What Ottaway does offer is a thumbnail narrative of the struggle between two men and their parties - one in power and one coming to power - to bring democracy to South Africa. He focuses on the period that opens with Frederik de Klerk coming to office and Nelson Mandela to freedom after more than 27 years of political imprisonment. The account, as much as is given, may provide the uninititated reader with an accessible review of events, but it reads too much like an extended newspaper story. Ottaway seldom penetrates the surface to the depths of intrigue, betrayal, and dealmaking that mark the final gasps of white rule.

On Feb. 2, 1990, less than five months after being elected president, Mr. De Klerk announced that the time had come to lift the ban on anti-apartheid groups, release all political prisoners, end the nationwide state of emergency, scrap all media restrictions, and repeal the central statutes of apartheid.

Nine days later, Mr. Mandela walked out of prison. The two events marked the formal beginning of a dramatic and violent period of negotiations toward democracy. In the next four years more than 12,000 South Africans would be killed in the cross-fire of political strife.

What motivated De Klerk? Ottaway never really answers this question. He describes the president as a strict Calvinist Afrikaner whose bland political record gave no hint of the reformer he would become. But he seems more interested in comparing De Klerk with former Soviet President Mikhail Gorbachev than exploring how political violence, international sanctions, and the end of the cold war forced the government to negotiate with the black majority.
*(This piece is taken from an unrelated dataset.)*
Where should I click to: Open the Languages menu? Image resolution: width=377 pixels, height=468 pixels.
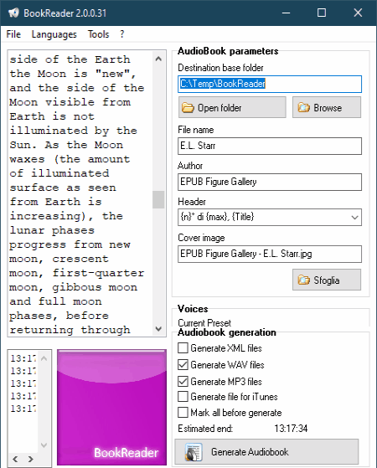point(54,34)
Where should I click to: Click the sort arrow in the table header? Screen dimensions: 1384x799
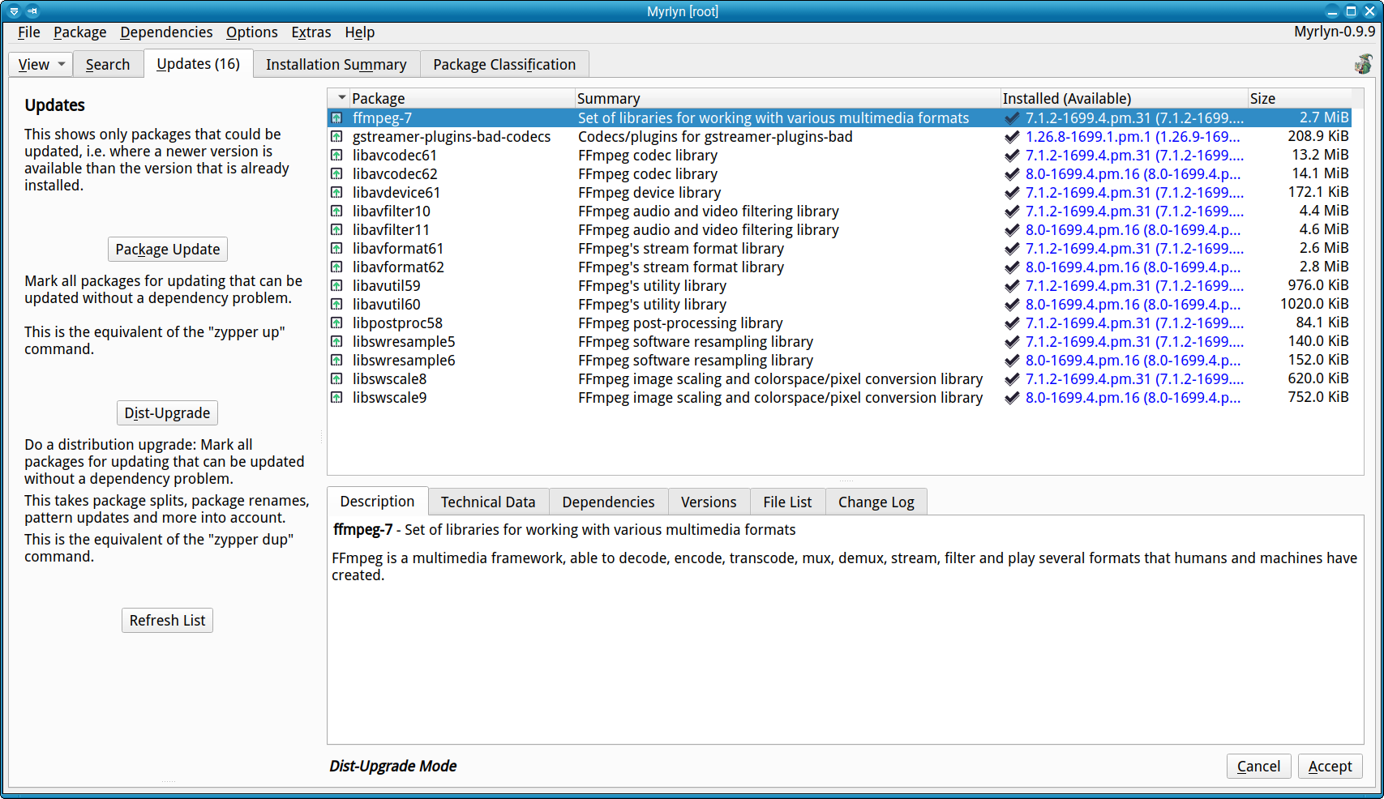(341, 98)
South Africa's pangs of reconciliation ought to provide more compelling reading than Ottaway offers.

Inside the negotiating forum, De Klerk, Mandela, and the representatives of roughly 20 other parties disagreed over power-sharing arrangements, federal vs. central government, and control of the military. The two leaders came to verbal fisticuffs over allegations of police complicity in political violence. Strategies shifted, mistrust grew.

Outside, De Klerk's reforms unleashed the darkest remnants of apartheid's past. The South African Police assisted Chief Mangosuthu Buthelezi's Inkatha Freedom Party in a war against the African National Congress. The military wing of the Pan-Africanist Congress launched a campaign of violence against whites. Covert groups within the vast and byzantine South African Defense Forces that had long waged a ``dirty tricks'' war against the ANC in exile brought that conflict home after De Klerk lifted the ban on anti-apartheid groups.

Ottaway's discussion of these developments is thin: He depends too much on press conferences and speeches. He sometimes fails to convey the significance of events, such as the Boipatong township massacre on June 17, 1992, which killed 42 people, sealed the bad will between De Klerk and Mandela at a particularly tense moment in the negotiations, and precipitated the ANC's three-month campaign of ``mass action'' protests.

Not addressed at all, because this happens after Ottaway had closed his final notebook, is the rise of the Freedom Alliance, an umbrella group of right-wing white and conservative black groups attempting to thwart the transition accord. These groups want their own homelands and as a joint force have become the foremost threat to the transition to democracy.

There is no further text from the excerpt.